A fisherman by trade – according to family sources he had spent a month in Norwich gaol for smuggling as a youngster – William married Scarborough-born Mary Ann Hodgson on 1st December 1858 at St. Thomas’ Church in Scarborough. The Rev William Keys officiated.

Although Mathew lived at 9 Tut Hill in 1861, by the time of the 1871 census he had moved and William and Mary Ann had taken up residence there.

William remained at 9 Tut Hill up to his death there on 21st May 1916 (aged 81) and Mary Ann continued to reside there until she died there on 8th January 1925 at the age of 87.

William retained his broad Norfolk accent and was apparently teased about it when he told the ‘toime’ to local children. Mary Ann was, of course, a Yorkshire lady and my father recalled that, when he holidayed with his grandparents, he was told to “go and watch swanks on t’Spa!”

The Bullamores had four children:

Elizabeth, born in 1861;

John, born in 1863;

James, born in 1870; and

Mary Ann, born 1876.

William worked as a fisherman during most of his life in Scarborough and when the 1881 census was taken, he and his elder son John – also a fisherman - were amongst the six-man crew of the ‘Melura’ which was in port in Newcastle-upon-Tyne.

By 1901, William had retired and had become verger at St Thomas’ Church – where he and Mary Ann had married over 40 years before.

He retired from that position in 1910, at which time the rev. C H Clissold presented him with a copy of Farrar’s ‘Life of Christ’; this has been passed down to me.

William and Mary Ann’s daughter married John Edward Wharton and they had one son, John (Jackie) William Wharton.

Jackie Wharton was born in 1898 and joined the Royal Navy on 5 February 1915, serving on HMS Theseus in the Dardenelles. He was also on the minesweeper HMS Myrtle when it was mined (together with HMS Gentian) in the Baltic on 16th July 1919. The ships were part of a large squadron which was in the area in order to sustain the newly-created state of Estonia in the face of attacks from Bolshevik Russia. Jackie gave an account of the gallantry involved to the Scarborough Gazette a month later.

Unfortunately, Jackie died of TB while being nursed at his grandmother’s 9 Tut Hill home on 23rd July 1923.

William and Mary Ann’s younger son, James (my grandfather) married Elizabeth Ainsley (of Newcastle-upon-Tyne) at St. Thomas’ Church on 22nd March 1902.

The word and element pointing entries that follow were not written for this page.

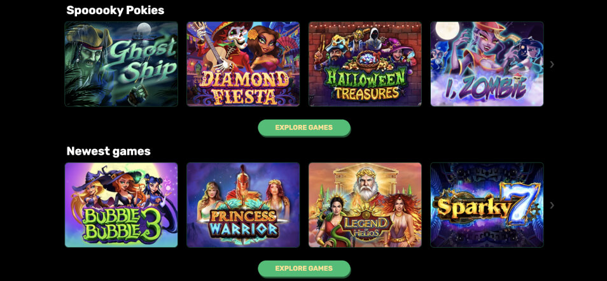The height and width of the screenshot is (281, 607).
Task: Open the Sparky 7 game tile
Action: 487,205
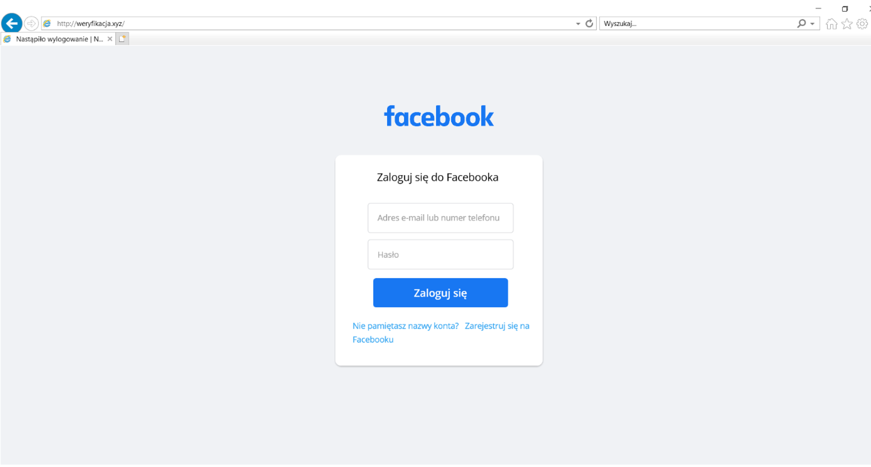Open the Tools gear icon
The image size is (871, 467).
pos(862,23)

They moved to Lowestoft where James Bullamore (described in the 1891 census and on his marriage certificate as a fish curer) became a well-known fishbuyer – operating at the major east coast ports – until his death in 1936.

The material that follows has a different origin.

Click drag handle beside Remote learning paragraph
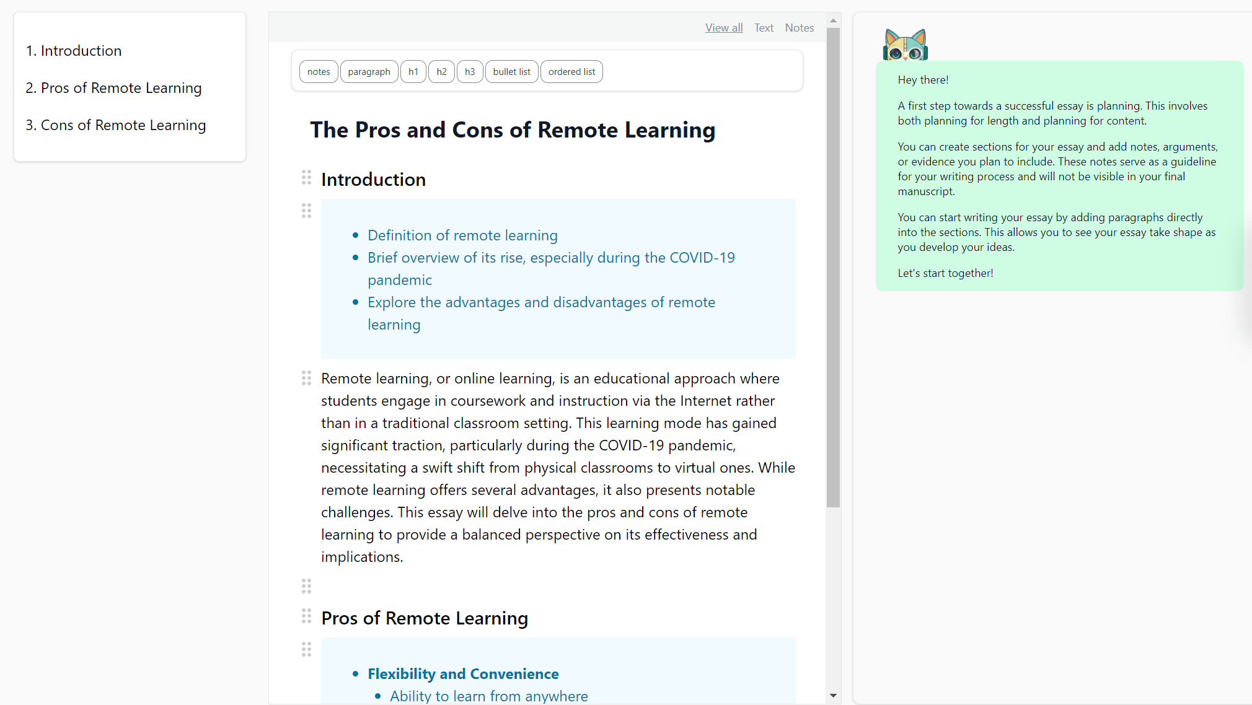 click(x=306, y=378)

James and Elizabeth had two children – my father James William Ainsley Bullamore (1903 – 1966) and Iris Ann (who married Eric Bedford) (1913 – 1956.)

1 - William and Mary Ann Bullamore. 

2 - William Bullamore is pictured in St. Thomas’ Church, Scarborough, where he was verger.

3 - Mary Ann and William Bullamore show off their two grandsons, James Bullamore (my father) (the baby, left) and Jackie Wharton.

4 - William stands outside 9 Tut Hill.

Above - James Bullamore who was born at 9 Tut Hill and went on to be a fish buyer, living at Lowestoft. He was my grandfather.